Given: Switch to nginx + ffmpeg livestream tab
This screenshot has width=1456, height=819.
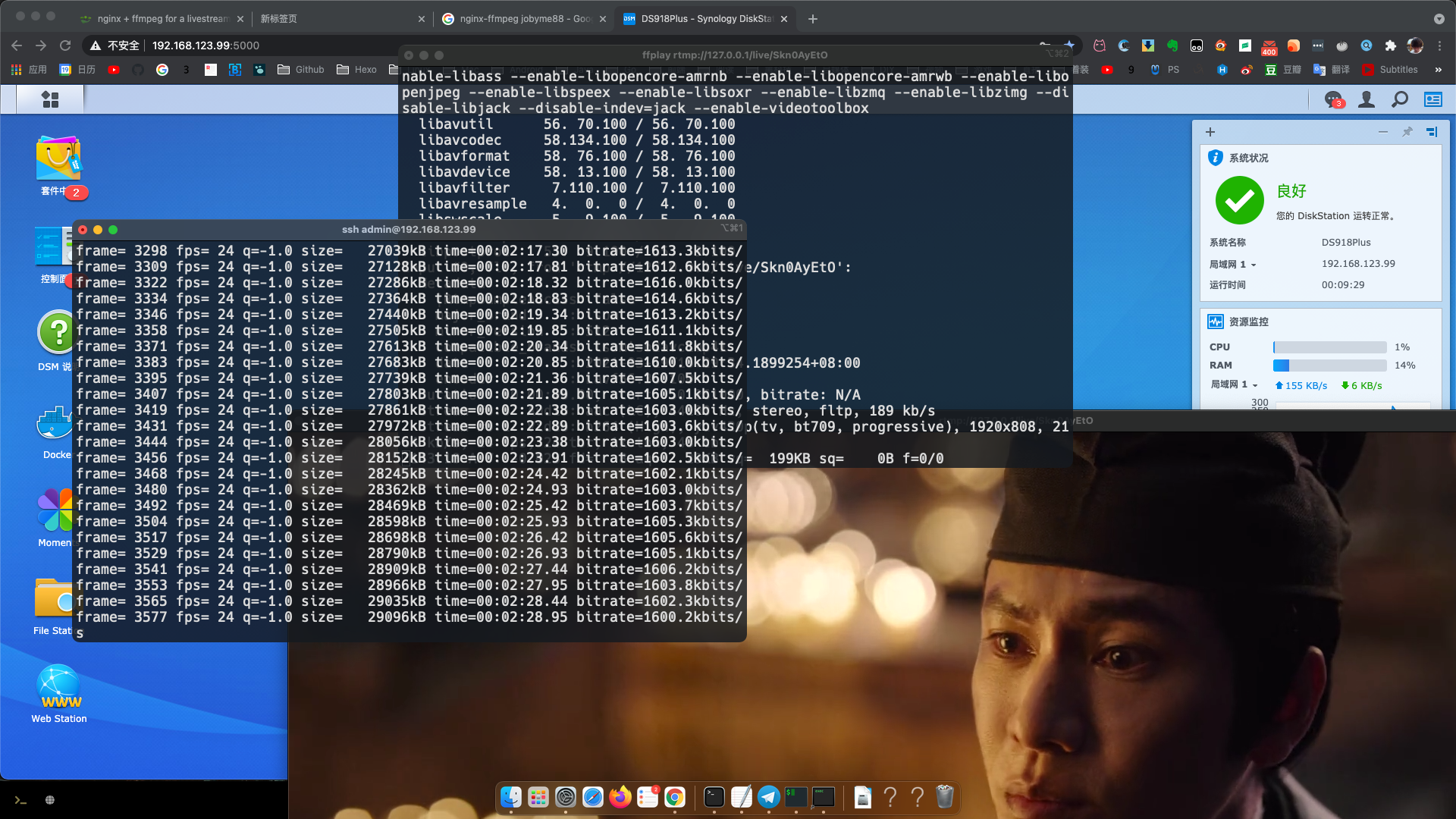Looking at the screenshot, I should tap(162, 18).
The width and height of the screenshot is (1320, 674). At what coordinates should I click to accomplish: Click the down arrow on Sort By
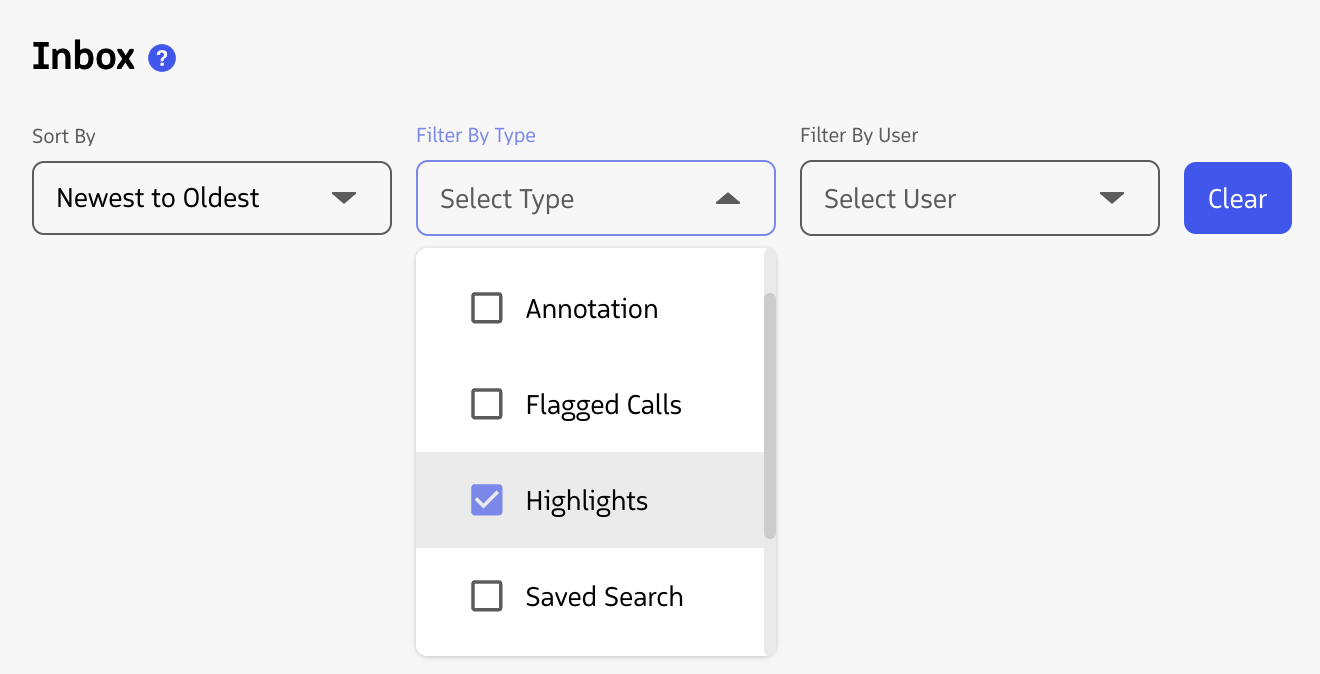coord(345,198)
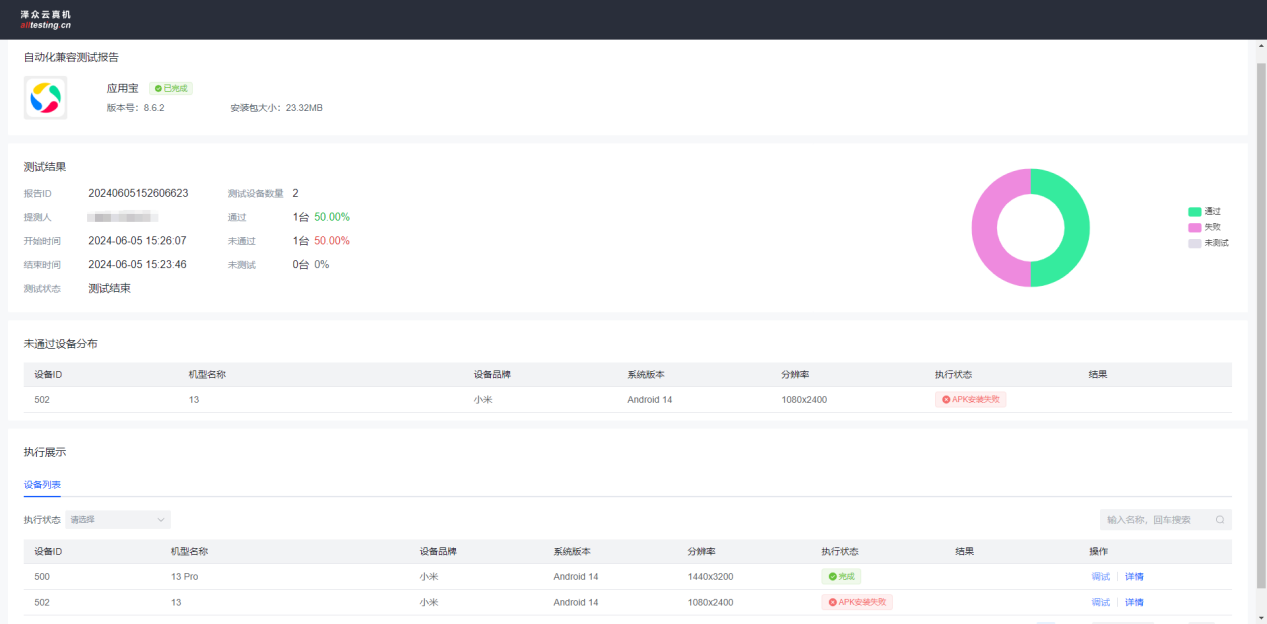1267x624 pixels.
Task: Open 详情 for device 13 Pro
Action: pos(1134,577)
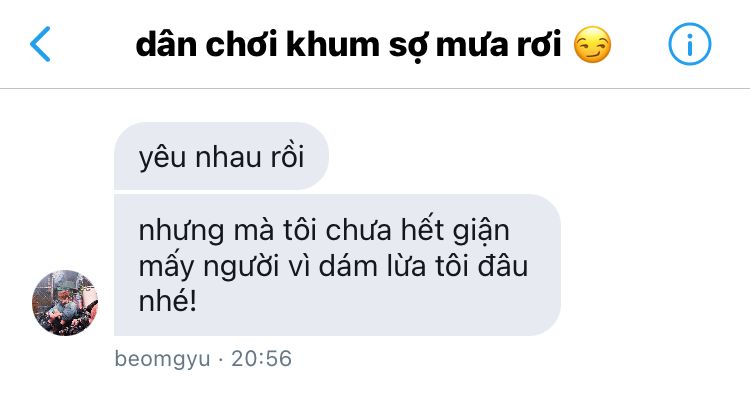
___
## PROBLEM TO WORK ON
Will you return all of the rows above word for word, with the pictures left out?

## RESPONSE TO THIS TASK
Given: Switch to nginx + ffmpeg livestream tab
This screenshot has width=1456, height=819.
Looking at the screenshot, I should tap(162, 18).
The width and height of the screenshot is (1320, 674). At what coordinates should I click to accomplish: Click the down arrow on Sort By
coord(345,198)
1267x624 pixels.
Task: Open 详情 for device 13 Pro
Action: pos(1134,577)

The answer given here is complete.